Весна начиналась с прилета дроф - степных, похожих на индеек, птиц. Дрофы сидели на промерзлых чернеющих пашнях и поджимали голые сильные ноги. Озера надувались и пучились льдом. Из нор вылезали сурки - тарбаганы, вялые после зимней спячки, садились на задние лапы и пересвистывались. Над степями двигались перелетные полчища, птиц. Гуси и утки опускались на озера. Земля потела и оттаивала. Первые острые травинки выпирали из нее. Зимой ставили охотники ловушки на кабаргу. У самцов в задней части живота был мешочек с драгоценным мускусом. Весной начиналась охота с ружьем на диких коз, на кабанов. Шли по следу прожорливых стад, выбивали секачей - больших клыкастых свиней, опасных в ярости. Иногда набредали на след изюбря, с молодости учились добывать дорогие панты. Подростки становились охотниками, приучались к зоркости, к звериному следу. Меткость глаза, умение находить дорогу в тайге пригодились, когда по селам и сопкам разгорелось партизанское движение. Белогвардейские эшелоны шли по путям, по которым в детстве проносились поезда с карательными отрядами. Поднимались целыми селами и уходили партизанить в тайгу. Задавленный край дышал как бы подземной силой. Врага теснили к океану, чтобы сбросить его навсегда в море. Так вместе с другими добрался и егерь до этих мест, познав законы новой правды.

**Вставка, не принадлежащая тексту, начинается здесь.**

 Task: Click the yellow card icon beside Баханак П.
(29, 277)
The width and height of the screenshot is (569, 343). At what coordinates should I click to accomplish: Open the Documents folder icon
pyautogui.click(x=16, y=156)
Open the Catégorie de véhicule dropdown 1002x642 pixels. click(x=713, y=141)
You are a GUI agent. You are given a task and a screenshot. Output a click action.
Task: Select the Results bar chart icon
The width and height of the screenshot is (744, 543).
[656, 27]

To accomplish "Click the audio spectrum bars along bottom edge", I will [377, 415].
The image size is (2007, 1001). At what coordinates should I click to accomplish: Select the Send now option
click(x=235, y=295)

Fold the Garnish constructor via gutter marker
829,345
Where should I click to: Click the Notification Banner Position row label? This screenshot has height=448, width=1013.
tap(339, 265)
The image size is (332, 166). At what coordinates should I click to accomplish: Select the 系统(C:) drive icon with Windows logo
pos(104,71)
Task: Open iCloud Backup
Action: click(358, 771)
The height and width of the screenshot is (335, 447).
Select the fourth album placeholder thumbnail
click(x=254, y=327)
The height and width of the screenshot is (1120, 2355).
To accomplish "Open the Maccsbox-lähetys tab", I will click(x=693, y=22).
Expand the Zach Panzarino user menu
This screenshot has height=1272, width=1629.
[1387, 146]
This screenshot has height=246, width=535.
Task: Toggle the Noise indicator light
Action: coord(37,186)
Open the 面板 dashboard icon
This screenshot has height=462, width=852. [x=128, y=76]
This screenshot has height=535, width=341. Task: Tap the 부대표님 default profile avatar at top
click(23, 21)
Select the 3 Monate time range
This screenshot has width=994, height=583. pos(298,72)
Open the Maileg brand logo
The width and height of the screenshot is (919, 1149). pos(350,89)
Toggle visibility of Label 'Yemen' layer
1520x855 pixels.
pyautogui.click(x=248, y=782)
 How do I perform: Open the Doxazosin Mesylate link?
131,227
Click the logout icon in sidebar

Сетка вольера шла вдоль подножия сопки. Кверху уходил парк. Деревья были лишены нижних веток, объеденных оленями. Дорожка блестела непросыхающими колеями. Отростки дикого винограда, деревья, кусты натуго сплелись над ней цветущей аркадой. Сырость и тишину любили змеи. Егерь шел неторопливо, оглядывая приметы осени: красноватые листья, воздушную тронутость крон, готовящихся облететь через месяц.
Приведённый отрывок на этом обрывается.